For the first time in 34 years, the Nuclear Regulatory Commission has approved the construction of new nuclear plants.

Southern Co. and subsidiary Georgia Power have received approval to move forward with a pair of projects to be sited near Augusta, Georgia. Nuclear proponents are happy to see a new chapter opened for nuclear generation. At the same time, with the memory of the Fukushima disaster still fresh, the approval comes at a time when nuclear critics are particularly unhappy.

Both plants are to be built at an existing nuclear site, known as Vogtle, that already has two reactors. The new pair will produce up to 2,200 megawatts when and if they go online in 2016 to 2017. The plants are a new design from Westinghouse known as the AP1000.

The design is a modernization of the standard pressurized-water reactors that have been the norm in the U.S., and is claimed to come with passive safety features that automatically cool down the reactor following an accident, without need for human intervention. More importantly, Westinghouse says the AP1000 doesn't need electricity to cool everything down, a feature that was glaringly lacking at Fukushima.

The NRC voted 4-1 to approve the project. NRC Chairman Gregory Jaczko was the sole dissenter, which was irksome to some in the industry who felt that, despite the advances made in plant design, Jaczko could never be satisfied.

But Jaczko is far from the only person who is against the project. Groups like the Southern Alliance for Clean Energy and Greenpeace have railed against the approval, and a coalition of nine groups has already sued the NRC in the U.S. Court of Appeals for the D.C. Circuit. The groups have alleged that the NRC violated federal law by not considering the public safety and environmental implications of the Fukushima disaster before issuing these permits. Additionally, critics have condemned the plants on budgetary grounds.

The two plants are projected to cost about $14 billion. As it stands now, the utility is responsible for $6 billion, while loan guarantees would make up the rest. The cost of financing, estimated at $1.6 billion, is already being charged to consumers.

A law passed by Georgia's legislature in 2009 forces ratepayers to pay for plants before they're even producing power, which means ratepayers will be on the hook even if the plants never open.

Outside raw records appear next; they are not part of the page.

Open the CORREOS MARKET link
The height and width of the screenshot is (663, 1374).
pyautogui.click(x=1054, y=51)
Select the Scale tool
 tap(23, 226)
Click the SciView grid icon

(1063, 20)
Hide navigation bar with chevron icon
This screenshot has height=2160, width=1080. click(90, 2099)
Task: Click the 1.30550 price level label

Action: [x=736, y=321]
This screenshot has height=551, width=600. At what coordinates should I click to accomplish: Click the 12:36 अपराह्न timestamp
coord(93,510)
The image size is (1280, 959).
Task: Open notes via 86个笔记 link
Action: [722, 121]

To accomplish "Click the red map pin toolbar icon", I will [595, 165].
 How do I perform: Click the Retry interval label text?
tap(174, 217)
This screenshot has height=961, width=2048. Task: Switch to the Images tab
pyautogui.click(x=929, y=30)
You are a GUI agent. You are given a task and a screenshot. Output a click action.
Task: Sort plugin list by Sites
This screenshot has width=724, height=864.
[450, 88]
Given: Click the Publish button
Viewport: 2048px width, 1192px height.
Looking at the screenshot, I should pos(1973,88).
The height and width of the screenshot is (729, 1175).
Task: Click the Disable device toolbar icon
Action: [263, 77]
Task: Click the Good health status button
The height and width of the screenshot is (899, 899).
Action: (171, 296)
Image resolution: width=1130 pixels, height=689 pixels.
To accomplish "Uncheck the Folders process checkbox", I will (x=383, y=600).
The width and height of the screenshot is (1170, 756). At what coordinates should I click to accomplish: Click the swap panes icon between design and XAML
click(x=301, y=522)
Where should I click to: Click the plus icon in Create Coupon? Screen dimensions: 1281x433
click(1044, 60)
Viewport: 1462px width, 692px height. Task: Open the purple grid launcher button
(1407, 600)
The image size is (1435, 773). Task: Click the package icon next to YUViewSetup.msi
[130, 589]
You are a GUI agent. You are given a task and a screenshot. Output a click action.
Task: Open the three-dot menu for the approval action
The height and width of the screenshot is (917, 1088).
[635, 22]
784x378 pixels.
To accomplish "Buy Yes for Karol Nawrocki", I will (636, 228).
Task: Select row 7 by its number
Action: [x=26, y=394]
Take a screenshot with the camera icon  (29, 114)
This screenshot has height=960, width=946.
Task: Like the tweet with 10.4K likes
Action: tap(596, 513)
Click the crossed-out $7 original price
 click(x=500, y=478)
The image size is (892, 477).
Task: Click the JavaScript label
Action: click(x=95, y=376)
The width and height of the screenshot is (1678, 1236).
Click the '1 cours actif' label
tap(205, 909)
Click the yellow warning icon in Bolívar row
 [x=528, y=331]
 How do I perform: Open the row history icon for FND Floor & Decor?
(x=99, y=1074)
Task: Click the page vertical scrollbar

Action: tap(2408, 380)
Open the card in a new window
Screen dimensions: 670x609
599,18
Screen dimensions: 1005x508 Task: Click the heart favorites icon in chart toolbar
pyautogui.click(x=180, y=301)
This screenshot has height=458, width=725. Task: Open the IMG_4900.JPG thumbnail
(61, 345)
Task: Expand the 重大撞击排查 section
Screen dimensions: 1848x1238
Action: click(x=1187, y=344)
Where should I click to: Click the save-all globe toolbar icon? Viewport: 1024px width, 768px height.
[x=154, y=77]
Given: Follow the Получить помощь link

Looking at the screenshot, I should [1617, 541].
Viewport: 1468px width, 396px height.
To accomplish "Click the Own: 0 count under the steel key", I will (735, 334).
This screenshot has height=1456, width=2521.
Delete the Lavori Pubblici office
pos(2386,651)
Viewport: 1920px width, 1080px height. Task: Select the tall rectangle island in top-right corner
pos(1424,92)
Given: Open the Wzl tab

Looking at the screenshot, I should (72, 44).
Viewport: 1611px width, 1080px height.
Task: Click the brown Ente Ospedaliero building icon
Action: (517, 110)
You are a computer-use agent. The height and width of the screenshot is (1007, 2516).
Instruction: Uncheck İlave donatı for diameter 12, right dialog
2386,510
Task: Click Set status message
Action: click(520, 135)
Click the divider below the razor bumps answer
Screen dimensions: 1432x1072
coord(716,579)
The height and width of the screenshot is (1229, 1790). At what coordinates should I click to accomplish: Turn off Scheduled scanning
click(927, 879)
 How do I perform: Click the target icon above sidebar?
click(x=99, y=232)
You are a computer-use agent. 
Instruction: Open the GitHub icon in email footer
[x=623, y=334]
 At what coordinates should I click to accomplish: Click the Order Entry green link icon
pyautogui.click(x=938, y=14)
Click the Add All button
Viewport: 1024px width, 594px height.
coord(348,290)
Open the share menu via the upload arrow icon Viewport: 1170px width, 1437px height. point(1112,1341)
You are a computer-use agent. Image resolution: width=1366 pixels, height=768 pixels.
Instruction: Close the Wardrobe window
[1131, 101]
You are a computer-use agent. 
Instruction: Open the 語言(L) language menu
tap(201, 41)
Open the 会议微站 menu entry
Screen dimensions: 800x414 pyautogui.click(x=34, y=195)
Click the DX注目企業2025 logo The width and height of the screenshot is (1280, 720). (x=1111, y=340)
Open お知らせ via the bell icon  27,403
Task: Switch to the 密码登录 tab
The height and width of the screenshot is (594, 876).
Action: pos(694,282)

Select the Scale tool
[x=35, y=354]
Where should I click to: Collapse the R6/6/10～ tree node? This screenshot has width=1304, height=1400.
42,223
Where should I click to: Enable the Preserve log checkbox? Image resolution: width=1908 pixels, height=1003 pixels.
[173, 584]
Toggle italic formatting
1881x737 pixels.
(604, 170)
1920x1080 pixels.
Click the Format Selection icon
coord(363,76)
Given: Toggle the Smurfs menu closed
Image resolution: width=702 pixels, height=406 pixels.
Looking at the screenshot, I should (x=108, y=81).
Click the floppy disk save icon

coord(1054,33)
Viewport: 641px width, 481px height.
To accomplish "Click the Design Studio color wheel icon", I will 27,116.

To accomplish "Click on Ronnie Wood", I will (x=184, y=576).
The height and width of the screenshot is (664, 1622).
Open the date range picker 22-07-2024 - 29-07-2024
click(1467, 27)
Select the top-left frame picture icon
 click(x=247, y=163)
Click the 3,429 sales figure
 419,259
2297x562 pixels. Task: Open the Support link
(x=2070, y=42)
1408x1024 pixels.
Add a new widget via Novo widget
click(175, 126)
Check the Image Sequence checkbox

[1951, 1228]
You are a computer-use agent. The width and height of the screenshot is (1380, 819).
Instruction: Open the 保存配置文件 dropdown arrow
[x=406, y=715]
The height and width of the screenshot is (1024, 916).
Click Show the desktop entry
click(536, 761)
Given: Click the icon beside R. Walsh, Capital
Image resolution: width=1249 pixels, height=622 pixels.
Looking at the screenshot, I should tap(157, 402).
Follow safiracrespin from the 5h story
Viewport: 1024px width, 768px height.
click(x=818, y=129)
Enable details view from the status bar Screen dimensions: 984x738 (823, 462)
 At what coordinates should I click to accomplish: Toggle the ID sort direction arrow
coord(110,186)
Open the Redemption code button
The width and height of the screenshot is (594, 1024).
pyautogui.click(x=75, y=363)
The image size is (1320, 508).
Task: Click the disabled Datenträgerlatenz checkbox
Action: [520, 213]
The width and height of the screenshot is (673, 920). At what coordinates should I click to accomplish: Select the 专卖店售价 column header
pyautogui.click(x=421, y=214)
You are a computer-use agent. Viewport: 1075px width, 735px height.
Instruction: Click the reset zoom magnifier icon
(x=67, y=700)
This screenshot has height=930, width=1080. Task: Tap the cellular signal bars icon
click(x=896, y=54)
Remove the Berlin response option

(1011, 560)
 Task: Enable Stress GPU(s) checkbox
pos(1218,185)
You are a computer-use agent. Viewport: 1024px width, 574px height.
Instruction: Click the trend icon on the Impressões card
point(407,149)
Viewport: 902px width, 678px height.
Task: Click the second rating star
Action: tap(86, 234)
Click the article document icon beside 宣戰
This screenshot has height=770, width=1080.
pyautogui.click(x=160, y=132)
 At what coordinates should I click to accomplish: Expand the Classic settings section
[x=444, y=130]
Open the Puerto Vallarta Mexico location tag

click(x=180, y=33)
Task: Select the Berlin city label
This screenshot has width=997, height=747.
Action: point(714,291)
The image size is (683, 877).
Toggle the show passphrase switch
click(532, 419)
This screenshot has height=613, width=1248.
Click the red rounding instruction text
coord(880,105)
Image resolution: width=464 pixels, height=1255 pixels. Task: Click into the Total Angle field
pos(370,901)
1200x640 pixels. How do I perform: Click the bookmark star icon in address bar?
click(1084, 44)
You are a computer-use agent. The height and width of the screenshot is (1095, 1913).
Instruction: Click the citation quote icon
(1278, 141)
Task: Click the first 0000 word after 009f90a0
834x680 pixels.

According to Georgia Power's estimates, residential customers are currently paying $44 a year in surcharges for the plants, and those fees will rise to $120 a year by 2018.

Also, according to journalist and environmental advocate Elliott Negin, the Vogtle plants pretty much fail on the long-held nuclear promise of cheap energy. Negin claims that the cost estimates for the reactors are higher than “than improved energy efficiency to cut electricity use, natural gas, biomass, land-based wind, and even coal.” Georgia also spends next to nothing on energy efficiency programs, and a 2009 Georgia Tech study cited by Negin concluded that the state could cut its electricity demand by 11 percent to 27 percent with more funding for aggressive energy-efficiency initiatives.

The Vogtle site already has a history of fiscal problems; the first pair of plants ran $8 billion over budget and took 16 years to build, which may mean the current four- to five-year construction timeline is optimistic.

So, is the new construction at Vogtle a nuclear renaissance, as it is being hailed? Having any new project approvals is a boon for an industry that's gone three decades without a single one. But, until the plants are actually built, on-time and on-budget, it's tough to argue that nuclear is back.

Large-scale pressurized-water reactors have gotten increasingly expensive in recent years, and that's a trend that is likely to continue. (Just a decade ago, cost estimates for plants like the Vogtle ones would have been about half what they are now.) Meanwhile, even the most expensive green energy tech is getting cheaper by the year.

That's not to mention the fact that, even with updates, uranium-fueled pressurized-water reactors are extremely complicated and not inherently failsafe. Alternatives exist; we've talked about the the thorium-fueled molten salt cycle before, which proponents claim has a number of fuel, proliferation, and safety benefits. Also, smaller modular reactors built assembly-line style offer potential cost, efficiency, and safety advantages because they don't require the complex site-based engineering of large-scale plants.

Of course, as is usually the case with nuclear, developing any plants at all is difficult enough, let alone alternative ones. So while the nuclear industry is touting its return, safety and fiscal concerns will be unlikely to abate any time soon.